## Exercise brief
For every entry below, retype it exactly as it reads.

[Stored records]
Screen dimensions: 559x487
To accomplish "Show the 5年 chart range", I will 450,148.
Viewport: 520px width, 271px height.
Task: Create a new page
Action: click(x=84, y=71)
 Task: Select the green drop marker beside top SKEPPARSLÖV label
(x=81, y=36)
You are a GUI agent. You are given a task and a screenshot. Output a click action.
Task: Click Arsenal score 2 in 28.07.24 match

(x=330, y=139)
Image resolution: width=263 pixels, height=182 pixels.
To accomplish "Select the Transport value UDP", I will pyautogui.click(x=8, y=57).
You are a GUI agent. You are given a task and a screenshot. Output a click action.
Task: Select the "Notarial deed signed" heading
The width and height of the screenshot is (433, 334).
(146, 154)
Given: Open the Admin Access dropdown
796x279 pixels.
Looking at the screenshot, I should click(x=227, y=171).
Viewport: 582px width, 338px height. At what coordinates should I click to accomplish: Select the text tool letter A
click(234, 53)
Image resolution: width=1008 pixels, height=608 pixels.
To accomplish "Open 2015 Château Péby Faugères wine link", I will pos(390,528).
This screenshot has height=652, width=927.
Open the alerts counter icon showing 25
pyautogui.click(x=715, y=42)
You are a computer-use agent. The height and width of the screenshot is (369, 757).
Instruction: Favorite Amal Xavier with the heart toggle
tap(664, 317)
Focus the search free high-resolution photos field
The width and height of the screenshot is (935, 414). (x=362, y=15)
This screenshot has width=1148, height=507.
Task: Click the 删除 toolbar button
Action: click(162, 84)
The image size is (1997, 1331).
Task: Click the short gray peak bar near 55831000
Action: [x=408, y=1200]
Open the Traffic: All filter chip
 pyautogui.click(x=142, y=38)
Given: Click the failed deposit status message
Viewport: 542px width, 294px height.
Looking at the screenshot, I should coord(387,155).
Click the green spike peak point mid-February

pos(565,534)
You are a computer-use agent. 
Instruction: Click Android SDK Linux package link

## Output below
Screen dimensions: 559x487
To accomplish "Show the 5年 chart range", I will 450,148.
Viewport: 520px width, 271px height.
Task: Create a new page
Action: click(x=84, y=71)
 Task: Select the green drop marker beside top SKEPPARSLÖV label
(x=81, y=36)
You are a GUI agent. You are given a task and a screenshot. Output a click action.
Task: Click Arsenal score 2 in 28.07.24 match

(x=330, y=139)
Image resolution: width=263 pixels, height=182 pixels.
To accomplish "Select the Transport value UDP", I will pyautogui.click(x=8, y=57).
You are a GUI agent. You are given a task and a screenshot. Output a click action.
Task: Select the "Notarial deed signed" heading
The width and height of the screenshot is (433, 334).
(146, 154)
Given: Open the Admin Access dropdown
796x279 pixels.
Looking at the screenshot, I should click(x=227, y=171).
Viewport: 582px width, 338px height. At what coordinates should I click to accomplish: Select the text tool letter A
click(234, 53)
Image resolution: width=1008 pixels, height=608 pixels.
To accomplish "Open 2015 Château Péby Faugères wine link", I will pos(390,528).
This screenshot has height=652, width=927.
Open the alerts counter icon showing 25
pyautogui.click(x=715, y=42)
You are a computer-use agent. The height and width of the screenshot is (369, 757).
Instruction: Favorite Amal Xavier with the heart toggle
tap(664, 317)
Focus the search free high-resolution photos field
The width and height of the screenshot is (935, 414). (x=362, y=15)
This screenshot has width=1148, height=507.
Task: Click the 删除 toolbar button
Action: click(162, 84)
The image size is (1997, 1331).
Task: Click the short gray peak bar near 55831000
Action: [x=408, y=1200]
Open the Traffic: All filter chip
 pyautogui.click(x=142, y=38)
Given: Click the failed deposit status message
Viewport: 542px width, 294px height.
Looking at the screenshot, I should coord(387,155).
Click the green spike peak point mid-February

pos(565,534)
You are a computer-use agent. 
Instruction: Click Android SDK Linux package link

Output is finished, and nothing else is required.